You could start with getting the families. Vulpine, Lupine, Feline, Canine, Mustelid, etc. (or is that genus...I always mix them up) and as people are more regular you can give them more custom titles. 

And to actually answer the question: I’m a ferret.


----------



## CoolCoolSkies (Mar 14, 2018)

Skychickens said:


> You could start with getting the families. Vulpine, Lupine, Feline, Canine, Mustelid, etc. (or is that genus...I always mix them up) and as people are more regular you can give them more custom titles.
> 
> And to actually answer the question: I’m a ferret.




I thought about doing that! But then I was like "WHY STOP THERE" and generalized as much as I could, like Canine (Wild) and Canine (Domestic), and then ones that were really specific, like ferrets and otters, I just kept like that. 




AnarchyLynx said:


> This could be a long thread...



My body is ready


----------



## Foxboxunion (Mar 14, 2018)

CoolCoolSkies said:


> Heyo! Was thinking of starting a Furry Discord for my area, and wanted to add the roles as what their sona's species are!
> 
> So out of curiosity for what everyone has, and what other species I can add, THROW EM DOWN.

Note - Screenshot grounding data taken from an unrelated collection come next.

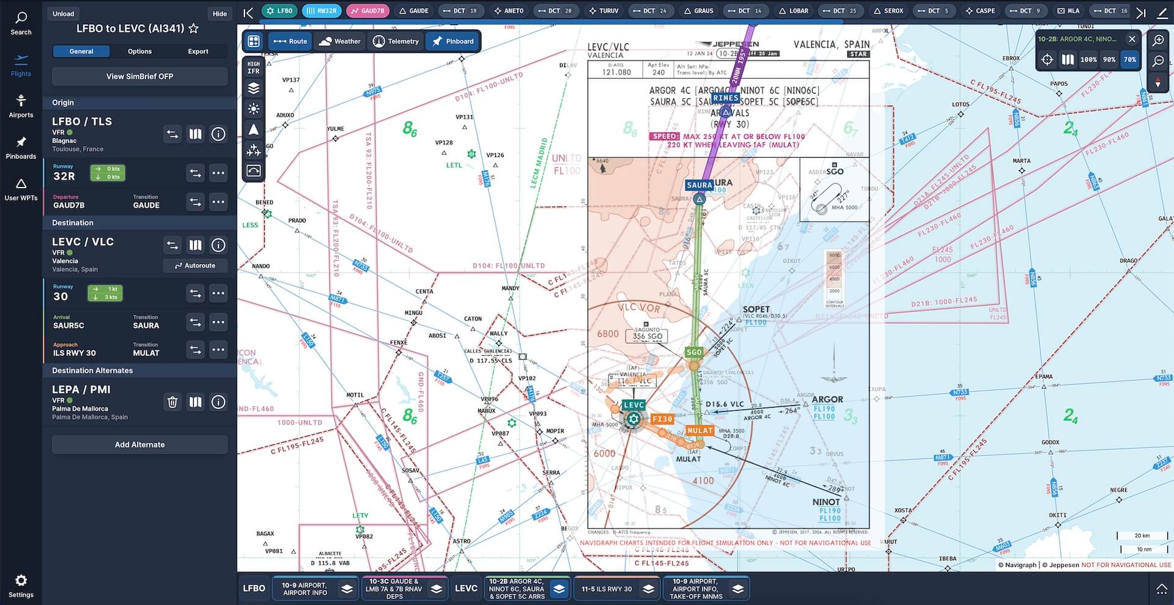Zoom in on the map
Screen dimensions: 1174x605
[1158, 40]
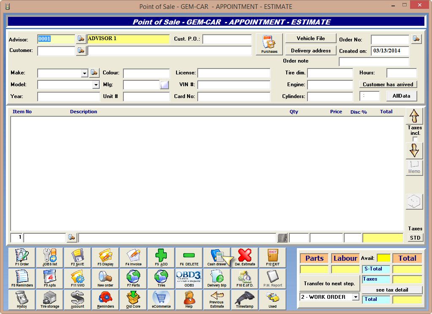Click the Timestamp scanner icon
The image size is (432, 314).
pyautogui.click(x=245, y=300)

*Fights urge to pick on the area part of the message* just curious when. You do make it are you making it an open invite? And do you need any help with bots for it.


----------



## karmi.sama (Mar 15, 2018)

Any Jackals up in here~? ;-D


----------



## Foxboxunion (Mar 15, 2018)

karmi.sama said:


> Any Jackals up in here~? ;-D


----------



## Mikazuki Marazhu (Mar 15, 2018)

Human


----------



## Foxboxunion (Mar 15, 2018)

Mikazuki Marazhu said:


> Human


Hooman


----------



## Kenna_the_sergal (Mar 15, 2018)

Sergals!


----------



## Procompy (Mar 15, 2018)

My mascot/sona is a dinosaur! It's not very common though. In my Discord we have it set by animal classes, not species, so its just like "has it got fur or feathers?" kinda deal


----------



## Open_Mind (Mar 15, 2018)

CoolCoolSkies said:


> My body is ready



*OwO*

Direwolf, at your service!


----------



## Barley the Slothbat (Mar 15, 2018)

manokits


----------



## Maiiku (Mar 20, 2018)

Dragon-Wolf


----------



## SharkyCaleb (Mar 21, 2018)




----------



## shapeless0ne (Mar 21, 2018)

phoenixes!


----------



## Mabus (Mar 21, 2018)

Woofers! :u


----------



## Simo (Mar 21, 2018)

Proud striped Skunk here!

along with my friends @connortheskunk and @Shoiyo , two other awesome skunks that have been good friends to have


----------



## Winter_moon3001 (Mar 21, 2018)

Got cookies? Or at least caps


----------



## Ciderfine (Mar 21, 2018)

Anteaters and porcupines


----------



## shapeless0ne (Mar 21, 2018)

pretty sure a badger tag would be appreciated aswell.


----------



## pastelangelic (Mar 21, 2018)

red panda !!


----------



## Paintyneko (Apr 4, 2018)

Hybrids could be their own category? Not sure if you’d have a panda-shark title lol


----------



## RagnarTheWolf (Apr 4, 2018)

Wolf !!


----------